1. Introduction
The Set Covering Problem (SCP) is a classical combinatorial optimization problem which, given a collection of elements, aims to find the minimum number of sets that incorporate (cover) all of these elements. More formally, let I be a set of m items and $J=\{{S}_{1},{S}_{2}\dots ,{S}_{n}\}$ a collection of n subsets of I where each subset ${S}_{j}$ ($j=1,\cdots ,n$) is associated to a non-negative cost ${c}_{j}$. The SCP finds a minimum cost sub-collection of J that covers all the elements of I at minimum cost, the cost being defined as the sum of subsets cost.
The SCP finds applications in many fields. One of the most important is crew scheduling, where SCP provides a minumum-cost set of crews in order to cover a given set of trips. These problems include airline crew scheduling (see, for example, Rubin [
1] and Marchiori [
2]) and railway crew scheduling (see, example, Caprara [
3]). Other applications are the winner determination problem in combinatorial auctions, a class of sales mechanisms (Abrache et al. [
4]) and vehicle routing (Foster et al. [
5], Cacchiani et al. [
6] and Bai et al. [
7]). The SCP is also relevant in a number of production planning problems, as described by Vemuganti in [
8], wherein solving is often required in
real-time. In addition, it is worth noting that the set covering problem is equivalent to the hitting set problem [
9]. Indeed, we can view an instance of set covering as a bipartite graph in which vertices on the left represent the items, whilst vertices on the right represent the sets, and edges represent the inclusion of items in sets. The goal of the hitting set problem is to find a subset with the minimum number of right vertices such that all left vertices are covered.
Garey and Johnson in [
10] have proven that the SCP is NP-hard in the strong sense. Exact algorithms are mostly based on branch-and-bound and branch-and-cut techniques. Etcheberry [
11] utilizes sub-gradient optimization in a branch-and-bound framework. Balas and Ho [
12] present a procedure based on cutting planes from
conditional bounds, i.e., valid lower bounds if the constraint set is amended by certain inequalities. Beasley [
13] introduces an algorithm which blends dual ascent, sub-gradient optimization and linear programming. In [
14], Beasley and Jornsten incorporate the [
13] algorithm into a Lagrangian heuristic. Fisher and Kedia [
15] use continuous heuristics applied to the dual of the linear programming relaxation, obtaining lower bounds for a branch-and-bound algorithm. Finally, we mention Balas and Carrera [
16] with their procedure based on a dynamic sub-gradient optimization and branch-and-bound. These algorithms were tested on instances involving up to 200 rows and 2000 columns in the case of Balas and Fisher’s algorithms and 400 rows and 4000 columns in [
13,
14,
16]. Among these algorithms the fastest one is the Balas and Carrera’s algorithm, with an average time in the order of 100 s on small instances and 1000 s on the largest ones (on a Cray-1S computer). Caprara [
17] compared these methods with the general-purpose ILP solvers CPLEX 4.0.8 and MINTO 2.3, observing that the latter ones have execution times competitive with that of the best exact algorithms for the SCP in the literature.

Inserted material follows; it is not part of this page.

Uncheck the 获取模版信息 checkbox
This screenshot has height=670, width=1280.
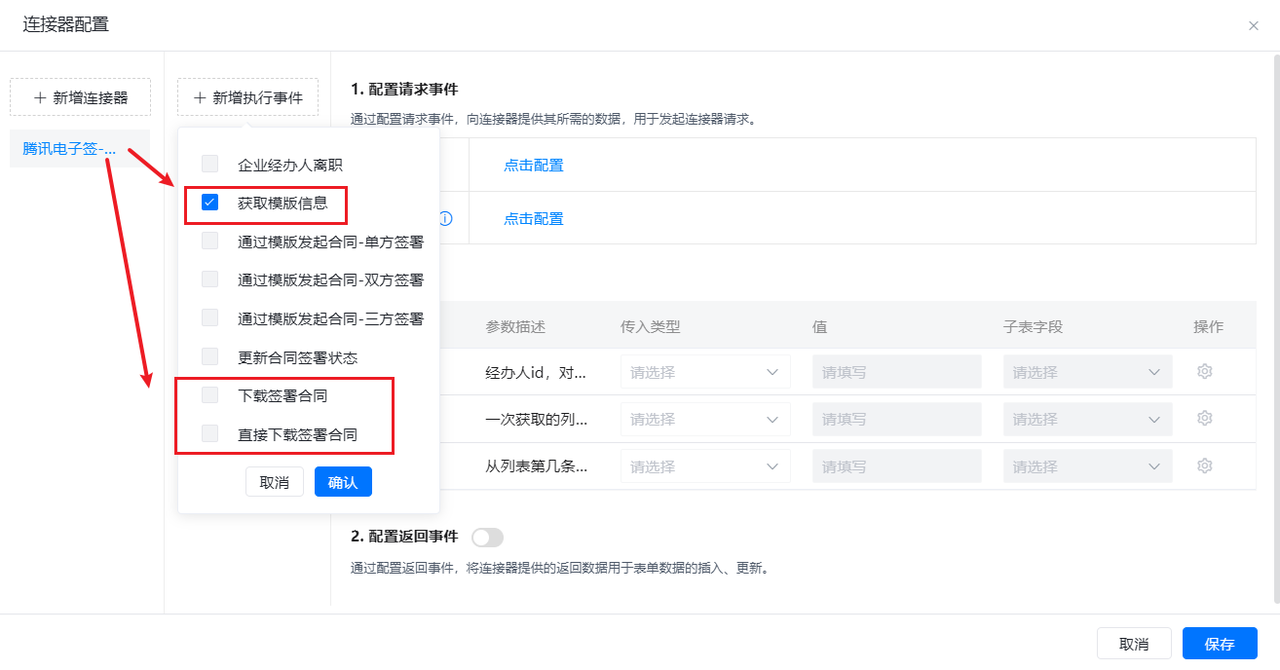[x=210, y=203]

In most industrial applications it is important to rely on heuristic methods in order to obtain “good” solutions quickly enough to meet the expectations of decision-makers. To this purpose, many heuristics have been presented in the literature. The classical greedy algorithm proposed by Chvatal [
18] sequentially inserts the set with a minimum
score in the solution. Chvatal proved that the worst case performance ratio does not exceed
$H\left(d\right)={\sum}_{i=1}^{d}\frac{1}{i}$, where
d is the size of the largest set. More recently, Kordalewski [
19] described a new approximation heuristics for the SCP. His algorithm involves the same scheme of Chvatal’s procedure, but modifies the score by including a new parameter, named
difficulty. Wang et al. [
20] presented the TS-IDS algorithm designed for deep web crawling and, then, Singhania [
21] tested it in a resource management application. Feo and Resende [
22] presented a Greedy Randomized Adaptive Procedure (GRASP), in which they first constructed an initial solution through an adaptive randomized greedy function and then applied a local search procedure. Haouari and Chaouachi [
23] introduced PROGRES, a probabilistic greedy search heuristic which uses diversification schemes along with a learning strategy.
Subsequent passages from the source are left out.